Minustah vole kabrit, a Film by Rachel Smith and Leslie Norville

Minustah

This is a story about Haiti in the years preceding the January 12, 2010 earthquake. It is also a story about outsiders, told from the point of view of the filmmaker, Rachel Smith, an outsider who goes to Haiti with a video camera. The film follows Enock, elected president of a community organization in the slum of Cite Soleil, as he seeks development aid for his neighborhood – an area infamous for gang violence. Meanwhile, it shadows two United Nations peacekeepers – Chris (an American officer), and Marcos (a Brazilian soldier) – as they work within the mission, toward its mandate for security and stability in Haiti. Gradually, the local politics and codes of behavior between peacekeepers and locals become more complex. The film asks: Can peace exist in the midst of poverty? At what point does an outsider understand the nuances of a place enough to help? January 12, 2010, the earthquake hits, devastating a country already in crisis. The filmmaker returns to the UN and to Cite Soleil.

Rwanda: Beyond the Deadly Pit, a film by Gilbert Ndahayo

Rwanda - Beyond the Deadly Pit

In 1994, Gilbert Ndahayo hid to survive Rwanda’s days of genocide only to return to his childhood home to find it destroyed, his parents killed, and their corpses dumped, along with 153 bodies of his neighbors, in a pit in his back garden where he played as a boy.

13 years later, Ndahayo focuses his camera and his compassion on his home in ruin, behind a convent where his neighbors had sought sanctuary. He records the quiet beauty of survivors, the haunting accounts of the nuns who witnessed the horrors, and a rare confession by one of the men who murdered his parents.

Economies of Incarceration

A Radio Program by Sylvia Ryerson

The number of people incarcerated in the state of Kentucky has increased by approximately 750% since 1974, growing from 3,000 to 22,500 inmates. As shocking as these numbers are, they reflect a nationwide phenomenon. The United States today has the highest rate of incarceration in the world, with approximately 1 and one quarter million people behind bars today. Such staggering statistics have created what is often referred to as “the prison development boom.” Since the 1980s, as skyrocketing rates of incarceration have continued to fuel the demand for prison construction, it has become widely accepted knowledge that building prisons in economically depressed regions will help promote broad-scale economic growth. Many of these new prison sites are in rural communities. Approximately one quarter of all rural prison construction nation-wide has been concentrated in four regions: The West Texas Plains, the Mississippi delta, south central Georgia, and here in the southern coalfield region of Appalachia.
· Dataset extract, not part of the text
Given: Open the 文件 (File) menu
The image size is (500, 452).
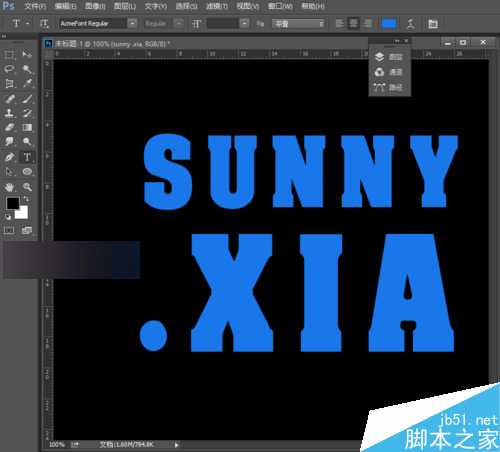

The Irritable Heart, a film by Richard Poller

Leo Rising Productions is proud to present The Irritable Heart – The Story of Sergeant Twiggs, a documentary film that chronicles one soldier’s struggle with Post Traumatic Stress Disorder and seeks to unravel the mysterious bond between two brothers that resulted in their bizarre and heartrending deaths.

The Irritable Heart goes beyond bare statistics as it explores the personal agony of a dedicated man and decorated soldier who was slowly consumed by the mental illness he developed in service to his country.

On Coal River, a film by Adams Wood and Francine Cavanaugh

On Coal River Main Title

On Coal River takes viewers on a gripping emotional journey into the Coal River Valley of West Virginia — a community surrounded by lush mountains and a looming toxic threat. The film follows a former coal miner and his neighbors in a David-and-Goliath struggle for the future of their valley, their children, and life as they know it.

Donor-Advised Grantee: Interfaith Worker Justice

interfaith worker justice

Interfaith Worker Justice (IWJ) is a network of people of faith that speaks about religious values as a way to educate, organize, and mobilize. IWJ works withing religious communities on issues and campaigns that will improve wages, benefits, and conditions for workers, and give voice to workers, especially workers in low-wage jobs.